TASK REQUIREMENTS – Copy out the data below line for line, changing nothing.

** BEGIN MATERIAL SHOWN **

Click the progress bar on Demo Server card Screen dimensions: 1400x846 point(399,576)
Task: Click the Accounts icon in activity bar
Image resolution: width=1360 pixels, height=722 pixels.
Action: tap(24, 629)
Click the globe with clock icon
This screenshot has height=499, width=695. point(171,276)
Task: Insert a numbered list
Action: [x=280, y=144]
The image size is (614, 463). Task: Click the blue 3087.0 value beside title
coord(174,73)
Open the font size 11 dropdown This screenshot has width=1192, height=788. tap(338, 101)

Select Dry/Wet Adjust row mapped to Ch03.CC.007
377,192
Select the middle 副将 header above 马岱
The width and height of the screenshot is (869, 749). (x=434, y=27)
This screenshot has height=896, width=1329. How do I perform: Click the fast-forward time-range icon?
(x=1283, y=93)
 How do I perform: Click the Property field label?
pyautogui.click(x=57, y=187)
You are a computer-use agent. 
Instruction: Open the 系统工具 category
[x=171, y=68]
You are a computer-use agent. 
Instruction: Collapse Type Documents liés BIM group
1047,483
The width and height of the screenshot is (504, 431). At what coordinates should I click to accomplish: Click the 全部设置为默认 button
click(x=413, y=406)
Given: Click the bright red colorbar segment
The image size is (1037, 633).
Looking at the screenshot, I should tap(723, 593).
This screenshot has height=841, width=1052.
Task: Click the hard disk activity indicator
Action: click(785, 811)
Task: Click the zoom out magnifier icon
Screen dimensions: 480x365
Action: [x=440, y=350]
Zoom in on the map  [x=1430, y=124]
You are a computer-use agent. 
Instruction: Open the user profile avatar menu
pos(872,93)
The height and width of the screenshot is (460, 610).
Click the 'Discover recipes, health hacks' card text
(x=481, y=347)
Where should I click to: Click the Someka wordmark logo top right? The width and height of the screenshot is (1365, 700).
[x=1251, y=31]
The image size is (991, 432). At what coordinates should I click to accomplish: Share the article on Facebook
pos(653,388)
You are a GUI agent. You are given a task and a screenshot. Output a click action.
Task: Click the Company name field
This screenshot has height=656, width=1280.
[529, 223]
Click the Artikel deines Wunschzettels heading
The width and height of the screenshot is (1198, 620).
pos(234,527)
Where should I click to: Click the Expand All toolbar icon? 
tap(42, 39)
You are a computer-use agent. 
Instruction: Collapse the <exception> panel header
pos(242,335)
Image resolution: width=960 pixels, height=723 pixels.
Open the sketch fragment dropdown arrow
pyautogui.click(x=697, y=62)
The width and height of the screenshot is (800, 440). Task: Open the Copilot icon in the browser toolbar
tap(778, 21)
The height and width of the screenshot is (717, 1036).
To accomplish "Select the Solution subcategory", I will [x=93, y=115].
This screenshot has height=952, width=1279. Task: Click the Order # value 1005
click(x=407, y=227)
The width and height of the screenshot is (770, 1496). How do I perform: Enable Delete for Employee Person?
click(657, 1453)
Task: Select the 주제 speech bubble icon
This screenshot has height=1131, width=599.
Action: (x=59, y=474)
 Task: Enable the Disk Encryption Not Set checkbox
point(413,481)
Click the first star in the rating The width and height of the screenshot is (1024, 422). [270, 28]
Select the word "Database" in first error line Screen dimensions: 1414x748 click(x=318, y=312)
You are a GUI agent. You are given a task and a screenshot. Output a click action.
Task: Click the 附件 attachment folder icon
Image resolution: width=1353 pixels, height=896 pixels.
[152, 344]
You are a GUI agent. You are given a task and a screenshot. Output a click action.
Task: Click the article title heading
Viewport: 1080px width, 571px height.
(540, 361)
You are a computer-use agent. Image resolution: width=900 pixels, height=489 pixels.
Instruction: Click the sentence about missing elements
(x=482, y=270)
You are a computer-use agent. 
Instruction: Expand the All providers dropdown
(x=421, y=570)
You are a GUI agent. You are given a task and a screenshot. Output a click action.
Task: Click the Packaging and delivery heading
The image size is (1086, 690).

** END MATERIAL SHOWN **

ANSWER IN FULL –
Click the progress bar on Demo Server card Screen dimensions: 1400x846 point(399,576)
Task: Click the Accounts icon in activity bar
Image resolution: width=1360 pixels, height=722 pixels.
Action: tap(24, 629)
Click the globe with clock icon
This screenshot has height=499, width=695. point(171,276)
Task: Insert a numbered list
Action: [x=280, y=144]
The image size is (614, 463). Task: Click the blue 3087.0 value beside title
coord(174,73)
Open the font size 11 dropdown This screenshot has width=1192, height=788. tap(338, 101)

Select Dry/Wet Adjust row mapped to Ch03.CC.007
377,192
Select the middle 副将 header above 马岱
The width and height of the screenshot is (869, 749). (x=434, y=27)
This screenshot has height=896, width=1329. How do I perform: Click the fast-forward time-range icon?
(x=1283, y=93)
 How do I perform: Click the Property field label?
pyautogui.click(x=57, y=187)
You are a computer-use agent. 
Instruction: Open the 系统工具 category
[x=171, y=68]
You are a computer-use agent. 
Instruction: Collapse Type Documents liés BIM group
1047,483
The width and height of the screenshot is (504, 431). At what coordinates should I click to accomplish: Click the 全部设置为默认 button
click(x=413, y=406)
Given: Click the bright red colorbar segment
The image size is (1037, 633).
Looking at the screenshot, I should tap(723, 593).
This screenshot has height=841, width=1052.
Task: Click the hard disk activity indicator
Action: click(785, 811)
Task: Click the zoom out magnifier icon
Screen dimensions: 480x365
Action: [x=440, y=350]
Zoom in on the map  [x=1430, y=124]
You are a computer-use agent. 
Instruction: Open the user profile avatar menu
pos(872,93)
The height and width of the screenshot is (460, 610).
Click the 'Discover recipes, health hacks' card text
(x=481, y=347)
Where should I click to: Click the Someka wordmark logo top right? The width and height of the screenshot is (1365, 700).
[x=1251, y=31]
The image size is (991, 432). At what coordinates should I click to accomplish: Share the article on Facebook
pos(653,388)
You are a GUI agent. You are given a task and a screenshot. Output a click action.
Task: Click the Company name field
This screenshot has height=656, width=1280.
[529, 223]
Click the Artikel deines Wunschzettels heading
The width and height of the screenshot is (1198, 620).
pos(234,527)
Where should I click to: Click the Expand All toolbar icon? 
tap(42, 39)
You are a computer-use agent. 
Instruction: Collapse the <exception> panel header
pos(242,335)
Image resolution: width=960 pixels, height=723 pixels.
Open the sketch fragment dropdown arrow
pyautogui.click(x=697, y=62)
The width and height of the screenshot is (800, 440). Task: Open the Copilot icon in the browser toolbar
tap(778, 21)
The height and width of the screenshot is (717, 1036).
To accomplish "Select the Solution subcategory", I will [x=93, y=115].
This screenshot has height=952, width=1279. Task: Click the Order # value 1005
click(x=407, y=227)
The width and height of the screenshot is (770, 1496). How do I perform: Enable Delete for Employee Person?
click(657, 1453)
Task: Select the 주제 speech bubble icon
This screenshot has height=1131, width=599.
Action: (x=59, y=474)
 Task: Enable the Disk Encryption Not Set checkbox
point(413,481)
Click the first star in the rating The width and height of the screenshot is (1024, 422). [270, 28]
Select the word "Database" in first error line Screen dimensions: 1414x748 click(x=318, y=312)
You are a GUI agent. You are given a task and a screenshot. Output a click action.
Task: Click the 附件 attachment folder icon
Image resolution: width=1353 pixels, height=896 pixels.
[152, 344]
You are a GUI agent. You are given a task and a screenshot. Output a click action.
Task: Click the article title heading
Viewport: 1080px width, 571px height.
(540, 361)
You are a computer-use agent. Image resolution: width=900 pixels, height=489 pixels.
Instruction: Click the sentence about missing elements
(x=482, y=270)
You are a computer-use agent. 
Instruction: Expand the All providers dropdown
(x=421, y=570)
You are a GUI agent. You are given a task and a screenshot. Output a click action.
Task: Click the Packaging and delivery heading
The image size is (1086, 690).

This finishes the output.